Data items
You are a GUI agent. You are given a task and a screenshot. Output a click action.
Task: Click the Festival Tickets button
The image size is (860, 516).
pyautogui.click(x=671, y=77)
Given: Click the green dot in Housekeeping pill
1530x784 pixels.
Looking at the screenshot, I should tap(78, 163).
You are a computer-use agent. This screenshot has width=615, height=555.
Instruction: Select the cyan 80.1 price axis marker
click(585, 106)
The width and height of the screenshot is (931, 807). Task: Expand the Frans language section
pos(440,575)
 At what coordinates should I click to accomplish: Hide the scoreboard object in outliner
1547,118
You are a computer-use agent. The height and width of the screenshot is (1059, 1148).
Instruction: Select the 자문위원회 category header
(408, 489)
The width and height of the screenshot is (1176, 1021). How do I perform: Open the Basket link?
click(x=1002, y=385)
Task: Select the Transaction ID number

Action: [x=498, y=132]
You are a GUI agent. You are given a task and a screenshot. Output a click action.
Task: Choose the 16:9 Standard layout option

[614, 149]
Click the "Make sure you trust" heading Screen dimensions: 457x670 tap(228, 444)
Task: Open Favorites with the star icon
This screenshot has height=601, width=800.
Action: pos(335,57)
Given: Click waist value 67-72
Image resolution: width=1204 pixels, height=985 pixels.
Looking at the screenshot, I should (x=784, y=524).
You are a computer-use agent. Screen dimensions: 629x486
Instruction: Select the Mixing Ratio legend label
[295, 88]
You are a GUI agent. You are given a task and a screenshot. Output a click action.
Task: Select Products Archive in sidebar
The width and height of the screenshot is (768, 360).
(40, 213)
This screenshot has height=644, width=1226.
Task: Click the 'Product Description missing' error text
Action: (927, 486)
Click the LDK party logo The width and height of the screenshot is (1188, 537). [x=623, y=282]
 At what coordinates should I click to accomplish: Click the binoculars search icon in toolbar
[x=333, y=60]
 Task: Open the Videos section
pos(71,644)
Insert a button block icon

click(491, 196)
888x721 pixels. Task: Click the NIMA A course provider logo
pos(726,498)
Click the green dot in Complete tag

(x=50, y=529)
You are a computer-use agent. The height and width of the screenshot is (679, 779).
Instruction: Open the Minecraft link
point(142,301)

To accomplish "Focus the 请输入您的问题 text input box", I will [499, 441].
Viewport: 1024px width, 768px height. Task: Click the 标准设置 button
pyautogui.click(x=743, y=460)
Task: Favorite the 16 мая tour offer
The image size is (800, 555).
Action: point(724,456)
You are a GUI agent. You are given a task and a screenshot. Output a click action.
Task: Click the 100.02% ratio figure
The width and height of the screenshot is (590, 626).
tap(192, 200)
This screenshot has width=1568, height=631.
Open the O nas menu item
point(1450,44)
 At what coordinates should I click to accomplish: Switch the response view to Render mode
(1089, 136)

■ **EXERCISE**: Show each line of the data that contains the string "computer".

■ **OUTPUT FOR THIS EXERCISE**:
You are a computer-use agent. This screenshot has width=615, height=555.
You are a computer-use agent. The height and width of the screenshot is (1059, 1148).
You are a computer-use agent. Screen dimensions: 629x486
You are a computer-use agent. The height and width of the screenshot is (679, 779).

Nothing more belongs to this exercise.